The records –
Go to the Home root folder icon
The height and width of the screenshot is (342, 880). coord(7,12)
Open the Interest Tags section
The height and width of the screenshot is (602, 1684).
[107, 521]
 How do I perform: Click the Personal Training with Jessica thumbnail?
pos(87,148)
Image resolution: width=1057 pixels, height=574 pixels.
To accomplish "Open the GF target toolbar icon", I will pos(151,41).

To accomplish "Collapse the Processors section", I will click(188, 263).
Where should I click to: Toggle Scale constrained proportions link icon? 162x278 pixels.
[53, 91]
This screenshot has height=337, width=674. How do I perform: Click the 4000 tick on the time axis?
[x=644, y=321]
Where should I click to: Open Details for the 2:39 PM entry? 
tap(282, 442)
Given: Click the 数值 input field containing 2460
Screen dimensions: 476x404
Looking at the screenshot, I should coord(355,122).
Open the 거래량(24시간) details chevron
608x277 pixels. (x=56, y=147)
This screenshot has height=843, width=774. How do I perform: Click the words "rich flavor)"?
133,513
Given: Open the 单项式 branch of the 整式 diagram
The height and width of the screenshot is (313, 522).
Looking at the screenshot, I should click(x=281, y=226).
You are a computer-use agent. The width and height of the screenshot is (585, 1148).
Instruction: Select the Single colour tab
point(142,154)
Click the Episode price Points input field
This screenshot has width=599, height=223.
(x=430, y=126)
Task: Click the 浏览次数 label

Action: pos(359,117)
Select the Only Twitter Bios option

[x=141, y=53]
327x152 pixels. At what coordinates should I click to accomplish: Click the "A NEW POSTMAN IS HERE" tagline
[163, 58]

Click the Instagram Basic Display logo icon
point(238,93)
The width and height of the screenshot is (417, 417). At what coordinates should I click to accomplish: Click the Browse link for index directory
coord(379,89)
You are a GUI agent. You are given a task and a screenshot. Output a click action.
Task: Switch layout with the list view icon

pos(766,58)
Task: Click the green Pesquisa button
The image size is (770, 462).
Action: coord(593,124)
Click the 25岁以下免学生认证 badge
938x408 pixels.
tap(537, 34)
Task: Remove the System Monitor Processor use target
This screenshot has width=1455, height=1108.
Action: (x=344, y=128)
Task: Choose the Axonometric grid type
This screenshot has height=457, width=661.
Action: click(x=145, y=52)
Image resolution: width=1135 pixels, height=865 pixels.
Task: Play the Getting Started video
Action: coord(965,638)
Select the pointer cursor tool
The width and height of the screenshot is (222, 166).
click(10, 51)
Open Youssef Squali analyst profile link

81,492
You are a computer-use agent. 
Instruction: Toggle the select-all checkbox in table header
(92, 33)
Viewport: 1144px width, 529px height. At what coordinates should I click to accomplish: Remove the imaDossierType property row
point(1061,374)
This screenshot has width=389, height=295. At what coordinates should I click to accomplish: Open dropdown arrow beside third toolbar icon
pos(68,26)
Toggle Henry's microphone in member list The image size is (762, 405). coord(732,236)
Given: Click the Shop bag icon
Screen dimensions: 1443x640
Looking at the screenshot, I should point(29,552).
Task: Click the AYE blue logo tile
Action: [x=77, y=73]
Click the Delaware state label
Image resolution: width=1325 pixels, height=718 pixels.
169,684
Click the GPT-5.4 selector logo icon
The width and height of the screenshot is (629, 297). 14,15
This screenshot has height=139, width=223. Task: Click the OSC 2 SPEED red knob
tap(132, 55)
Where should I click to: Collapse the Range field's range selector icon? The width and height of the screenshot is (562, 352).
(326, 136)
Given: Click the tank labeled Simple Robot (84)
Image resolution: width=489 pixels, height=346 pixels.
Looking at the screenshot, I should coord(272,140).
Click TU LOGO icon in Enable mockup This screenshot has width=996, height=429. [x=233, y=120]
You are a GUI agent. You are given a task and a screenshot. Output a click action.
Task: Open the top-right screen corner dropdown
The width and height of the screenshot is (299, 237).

Task item – Recopy the entries above in their entirety, exactly.

Solved problem –
Go to the Home root folder icon
The height and width of the screenshot is (342, 880). coord(7,12)
Open the Interest Tags section
The height and width of the screenshot is (602, 1684).
[107, 521]
 How do I perform: Click the Personal Training with Jessica thumbnail?
pos(87,148)
Image resolution: width=1057 pixels, height=574 pixels.
To accomplish "Open the GF target toolbar icon", I will pos(151,41).

To accomplish "Collapse the Processors section", I will click(188, 263).
Where should I click to: Toggle Scale constrained proportions link icon? 162x278 pixels.
[53, 91]
This screenshot has height=337, width=674. How do I perform: Click the 4000 tick on the time axis?
[x=644, y=321]
Where should I click to: Open Details for the 2:39 PM entry? 
tap(282, 442)
Given: Click the 数值 input field containing 2460
Screen dimensions: 476x404
Looking at the screenshot, I should coord(355,122).
Open the 거래량(24시간) details chevron
608x277 pixels. (x=56, y=147)
This screenshot has height=843, width=774. How do I perform: Click the words "rich flavor)"?
133,513
Given: Open the 单项式 branch of the 整式 diagram
The height and width of the screenshot is (313, 522).
Looking at the screenshot, I should click(x=281, y=226).
You are a computer-use agent. The width and height of the screenshot is (585, 1148).
Instruction: Select the Single colour tab
point(142,154)
Click the Episode price Points input field
This screenshot has width=599, height=223.
(x=430, y=126)
Task: Click the 浏览次数 label

Action: pos(359,117)
Select the Only Twitter Bios option

[x=141, y=53]
327x152 pixels. At what coordinates should I click to accomplish: Click the "A NEW POSTMAN IS HERE" tagline
[163, 58]

Click the Instagram Basic Display logo icon
point(238,93)
The width and height of the screenshot is (417, 417). At what coordinates should I click to accomplish: Click the Browse link for index directory
coord(379,89)
You are a GUI agent. You are given a task and a screenshot. Output a click action.
Task: Switch layout with the list view icon

pos(766,58)
Task: Click the green Pesquisa button
The image size is (770, 462).
Action: coord(593,124)
Click the 25岁以下免学生认证 badge
938x408 pixels.
tap(537, 34)
Task: Remove the System Monitor Processor use target
This screenshot has width=1455, height=1108.
Action: (x=344, y=128)
Task: Choose the Axonometric grid type
This screenshot has height=457, width=661.
Action: click(x=145, y=52)
Image resolution: width=1135 pixels, height=865 pixels.
Task: Play the Getting Started video
Action: coord(965,638)
Select the pointer cursor tool
The width and height of the screenshot is (222, 166).
click(10, 51)
Open Youssef Squali analyst profile link

81,492
You are a computer-use agent. 
Instruction: Toggle the select-all checkbox in table header
(92, 33)
Viewport: 1144px width, 529px height. At what coordinates should I click to accomplish: Remove the imaDossierType property row
point(1061,374)
This screenshot has width=389, height=295. At what coordinates should I click to accomplish: Open dropdown arrow beside third toolbar icon
pos(68,26)
Toggle Henry's microphone in member list The image size is (762, 405). coord(732,236)
Given: Click the Shop bag icon
Screen dimensions: 1443x640
Looking at the screenshot, I should point(29,552).
Task: Click the AYE blue logo tile
Action: [x=77, y=73]
Click the Delaware state label
Image resolution: width=1325 pixels, height=718 pixels.
169,684
Click the GPT-5.4 selector logo icon
The width and height of the screenshot is (629, 297). 14,15
This screenshot has height=139, width=223. Task: Click the OSC 2 SPEED red knob
tap(132, 55)
Where should I click to: Collapse the Range field's range selector icon? The width and height of the screenshot is (562, 352).
(326, 136)
Given: Click the tank labeled Simple Robot (84)
Image resolution: width=489 pixels, height=346 pixels.
Looking at the screenshot, I should coord(272,140).
Click TU LOGO icon in Enable mockup This screenshot has width=996, height=429. [x=233, y=120]
You are a GUI agent. You are given a task and a screenshot. Output a click action.
Task: Open the top-right screen corner dropdown
The width and height of the screenshot is (299, 237).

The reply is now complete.